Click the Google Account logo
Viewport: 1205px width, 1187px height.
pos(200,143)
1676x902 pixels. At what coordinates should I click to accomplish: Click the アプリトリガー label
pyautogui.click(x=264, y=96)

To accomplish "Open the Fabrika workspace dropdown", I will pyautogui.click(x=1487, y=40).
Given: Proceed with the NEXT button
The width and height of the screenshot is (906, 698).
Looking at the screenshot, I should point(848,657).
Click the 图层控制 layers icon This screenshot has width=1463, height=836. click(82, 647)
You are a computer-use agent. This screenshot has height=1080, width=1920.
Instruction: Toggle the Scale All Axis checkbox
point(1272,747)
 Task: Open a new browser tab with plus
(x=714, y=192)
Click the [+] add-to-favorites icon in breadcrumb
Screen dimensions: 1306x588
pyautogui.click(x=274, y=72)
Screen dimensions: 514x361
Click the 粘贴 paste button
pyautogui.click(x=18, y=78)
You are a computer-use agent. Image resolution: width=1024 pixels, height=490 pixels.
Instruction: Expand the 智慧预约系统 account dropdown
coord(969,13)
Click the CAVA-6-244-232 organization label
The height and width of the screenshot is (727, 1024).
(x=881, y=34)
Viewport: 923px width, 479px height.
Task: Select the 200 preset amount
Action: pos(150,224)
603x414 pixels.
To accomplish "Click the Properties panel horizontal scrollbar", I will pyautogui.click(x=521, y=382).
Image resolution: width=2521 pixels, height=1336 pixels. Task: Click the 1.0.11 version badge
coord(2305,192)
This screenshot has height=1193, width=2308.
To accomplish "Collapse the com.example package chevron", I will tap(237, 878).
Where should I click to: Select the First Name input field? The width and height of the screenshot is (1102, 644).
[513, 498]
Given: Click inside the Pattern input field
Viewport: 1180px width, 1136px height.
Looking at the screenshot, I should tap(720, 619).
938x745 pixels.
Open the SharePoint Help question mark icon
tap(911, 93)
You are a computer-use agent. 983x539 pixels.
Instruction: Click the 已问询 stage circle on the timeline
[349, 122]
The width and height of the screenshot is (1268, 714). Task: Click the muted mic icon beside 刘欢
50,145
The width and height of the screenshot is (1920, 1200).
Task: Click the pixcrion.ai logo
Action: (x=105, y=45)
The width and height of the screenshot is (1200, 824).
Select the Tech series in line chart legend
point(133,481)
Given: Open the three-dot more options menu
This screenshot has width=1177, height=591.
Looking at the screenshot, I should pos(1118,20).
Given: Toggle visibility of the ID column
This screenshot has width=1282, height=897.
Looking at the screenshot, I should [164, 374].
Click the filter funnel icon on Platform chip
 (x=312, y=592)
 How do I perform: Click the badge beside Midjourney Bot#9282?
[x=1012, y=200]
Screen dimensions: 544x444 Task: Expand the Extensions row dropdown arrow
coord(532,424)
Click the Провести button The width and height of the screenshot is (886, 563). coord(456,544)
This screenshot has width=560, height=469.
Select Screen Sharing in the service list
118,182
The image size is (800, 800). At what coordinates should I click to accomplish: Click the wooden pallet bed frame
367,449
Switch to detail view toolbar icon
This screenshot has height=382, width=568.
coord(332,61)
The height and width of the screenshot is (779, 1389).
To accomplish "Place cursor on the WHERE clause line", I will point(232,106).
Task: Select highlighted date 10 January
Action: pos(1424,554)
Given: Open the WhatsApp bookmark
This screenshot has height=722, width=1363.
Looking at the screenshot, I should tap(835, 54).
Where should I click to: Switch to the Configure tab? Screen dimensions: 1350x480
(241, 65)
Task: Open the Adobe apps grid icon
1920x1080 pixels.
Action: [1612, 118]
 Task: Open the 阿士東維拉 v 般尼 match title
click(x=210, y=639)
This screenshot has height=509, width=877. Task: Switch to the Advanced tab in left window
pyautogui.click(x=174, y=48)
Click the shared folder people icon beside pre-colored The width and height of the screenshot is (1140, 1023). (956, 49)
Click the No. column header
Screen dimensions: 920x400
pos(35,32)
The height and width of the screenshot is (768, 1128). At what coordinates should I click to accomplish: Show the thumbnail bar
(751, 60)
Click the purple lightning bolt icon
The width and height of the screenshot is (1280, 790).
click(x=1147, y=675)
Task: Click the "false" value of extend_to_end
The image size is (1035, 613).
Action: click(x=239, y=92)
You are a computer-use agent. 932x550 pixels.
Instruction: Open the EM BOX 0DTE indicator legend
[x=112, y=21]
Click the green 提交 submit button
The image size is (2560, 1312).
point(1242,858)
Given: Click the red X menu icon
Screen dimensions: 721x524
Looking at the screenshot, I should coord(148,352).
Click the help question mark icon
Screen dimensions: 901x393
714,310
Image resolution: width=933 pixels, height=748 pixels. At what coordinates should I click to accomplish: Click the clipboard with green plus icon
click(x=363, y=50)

* **TASK GOAL**
Please rewrite all the material above, changing every "Screen dimensions" to "Screen size" and leaving everything else unchanged.

* **TASK SOLUTION**
Click the Google Account logo
Viewport: 1205px width, 1187px height.
pos(200,143)
1676x902 pixels. At what coordinates should I click to accomplish: Click the アプリトリガー label
pyautogui.click(x=264, y=96)

To accomplish "Open the Fabrika workspace dropdown", I will pyautogui.click(x=1487, y=40).
Given: Proceed with the NEXT button
The width and height of the screenshot is (906, 698).
Looking at the screenshot, I should point(848,657).
Click the 图层控制 layers icon This screenshot has width=1463, height=836. click(82, 647)
You are a computer-use agent. This screenshot has height=1080, width=1920.
Instruction: Toggle the Scale All Axis checkbox
point(1272,747)
 Task: Open a new browser tab with plus
(x=714, y=192)
Click the [+] add-to-favorites icon in breadcrumb
Screen size: 1306x588
pyautogui.click(x=274, y=72)
Screen size: 514x361
Click the 粘贴 paste button
pyautogui.click(x=18, y=78)
You are a computer-use agent. Image resolution: width=1024 pixels, height=490 pixels.
Instruction: Expand the 智慧预约系统 account dropdown
coord(969,13)
Click the CAVA-6-244-232 organization label
The height and width of the screenshot is (727, 1024).
(x=881, y=34)
Viewport: 923px width, 479px height.
Task: Select the 200 preset amount
Action: pos(150,224)
603x414 pixels.
To accomplish "Click the Properties panel horizontal scrollbar", I will pyautogui.click(x=521, y=382).
Image resolution: width=2521 pixels, height=1336 pixels. Task: Click the 1.0.11 version badge
coord(2305,192)
This screenshot has height=1193, width=2308.
To accomplish "Collapse the com.example package chevron", I will tap(237, 878).
Where should I click to: Select the First Name input field? The width and height of the screenshot is (1102, 644).
[513, 498]
Given: Click inside the Pattern input field
Viewport: 1180px width, 1136px height.
Looking at the screenshot, I should tap(720, 619).
938x745 pixels.
Open the SharePoint Help question mark icon
tap(911, 93)
You are a computer-use agent. 983x539 pixels.
Instruction: Click the 已问询 stage circle on the timeline
[349, 122]
The width and height of the screenshot is (1268, 714). Task: Click the muted mic icon beside 刘欢
50,145
The width and height of the screenshot is (1920, 1200).
Task: Click the pixcrion.ai logo
Action: (x=105, y=45)
The width and height of the screenshot is (1200, 824).
Select the Tech series in line chart legend
point(133,481)
Given: Open the three-dot more options menu
This screenshot has width=1177, height=591.
Looking at the screenshot, I should pos(1118,20).
Given: Toggle visibility of the ID column
This screenshot has width=1282, height=897.
Looking at the screenshot, I should [164, 374].
Click the filter funnel icon on Platform chip
 (x=312, y=592)
 How do I perform: Click the badge beside Midjourney Bot#9282?
[x=1012, y=200]
Screen size: 544x444 Task: Expand the Extensions row dropdown arrow
coord(532,424)
Click the Провести button The width and height of the screenshot is (886, 563). coord(456,544)
This screenshot has width=560, height=469.
Select Screen Sharing in the service list
118,182
The image size is (800, 800). At what coordinates should I click to accomplish: Click the wooden pallet bed frame
367,449
Switch to detail view toolbar icon
This screenshot has height=382, width=568.
coord(332,61)
The height and width of the screenshot is (779, 1389).
To accomplish "Place cursor on the WHERE clause line", I will point(232,106).
Task: Select highlighted date 10 January
Action: pos(1424,554)
Given: Open the WhatsApp bookmark
This screenshot has height=722, width=1363.
Looking at the screenshot, I should tap(835, 54).
Where should I click to: Switch to the Configure tab? Screen size: 1350x480
(241, 65)
Task: Open the Adobe apps grid icon
1920x1080 pixels.
Action: [1612, 118]
 Task: Open the 阿士東維拉 v 般尼 match title
click(x=210, y=639)
This screenshot has height=509, width=877. Task: Switch to the Advanced tab in left window
pyautogui.click(x=174, y=48)
Click the shared folder people icon beside pre-colored The width and height of the screenshot is (1140, 1023). (956, 49)
Click the No. column header
Screen size: 920x400
pos(35,32)
The height and width of the screenshot is (768, 1128). At what coordinates should I click to accomplish: Show the thumbnail bar
(751, 60)
Click the purple lightning bolt icon
The width and height of the screenshot is (1280, 790).
click(x=1147, y=675)
Task: Click the "false" value of extend_to_end
The image size is (1035, 613).
Action: click(x=239, y=92)
You are a computer-use agent. 932x550 pixels.
Instruction: Open the EM BOX 0DTE indicator legend
[x=112, y=21]
Click the green 提交 submit button
The image size is (2560, 1312).
point(1242,858)
Given: Click the red X menu icon
Screen size: 721x524
Looking at the screenshot, I should coord(148,352).
Click the help question mark icon
Screen size: 901x393
714,310
Image resolution: width=933 pixels, height=748 pixels. At what coordinates should I click to accomplish: Click the clipboard with green plus icon
click(x=363, y=50)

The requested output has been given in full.